**PROBLEM TO WORK ON**
Below are some records. Set down exactly the line holding "You are a computer-use agent." and every later line through the end, omitting the pictures.
*** Opening DATA FOR PROCESSING ***
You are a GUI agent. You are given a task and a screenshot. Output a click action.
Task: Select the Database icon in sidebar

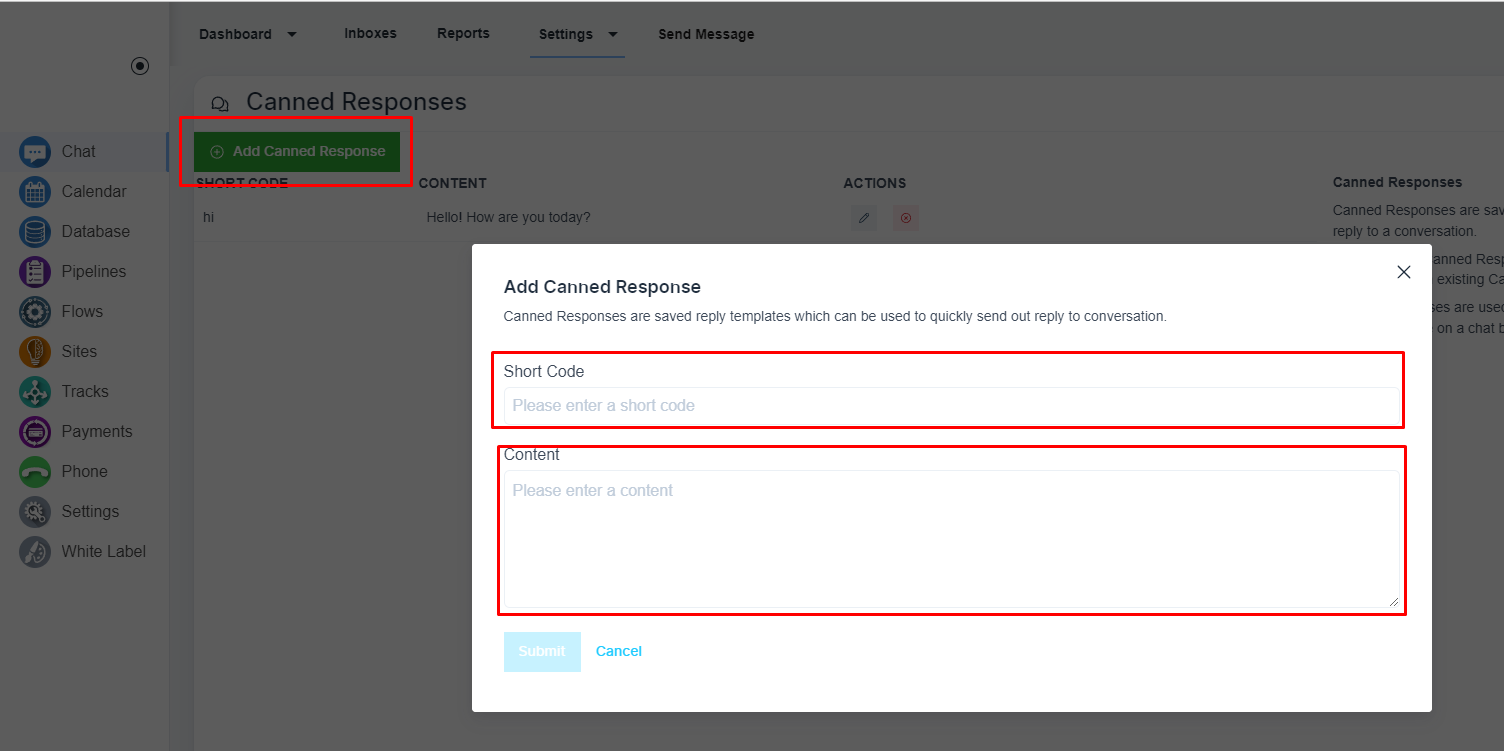pyautogui.click(x=35, y=232)
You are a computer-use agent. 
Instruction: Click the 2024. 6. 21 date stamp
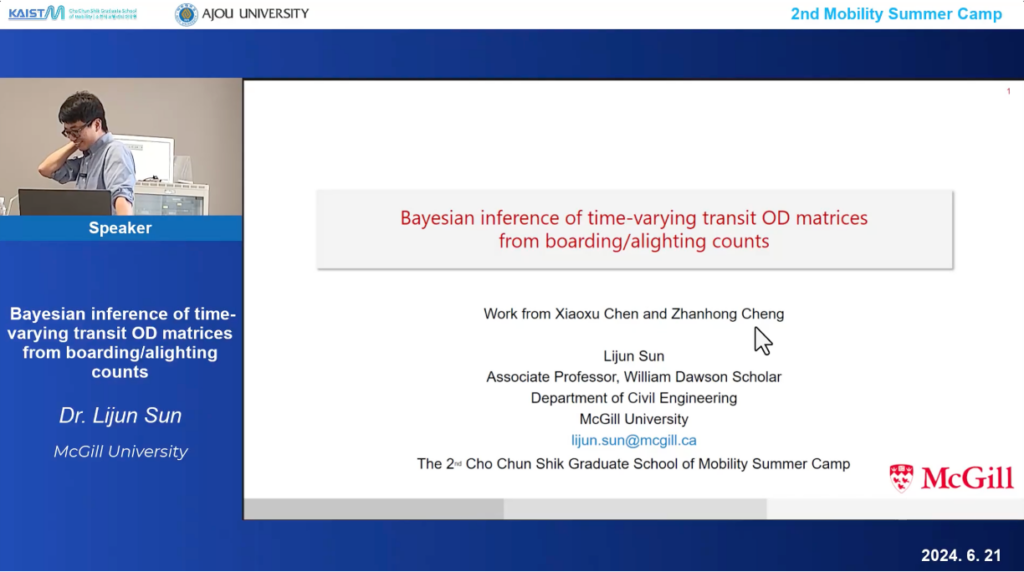[962, 555]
*** Closing DATA FOR PROCESSING ***
**TASK ANSWER**
You are a computer-use agent. 
Instruction: Click the 2024. 6. 21 date stamp
[962, 555]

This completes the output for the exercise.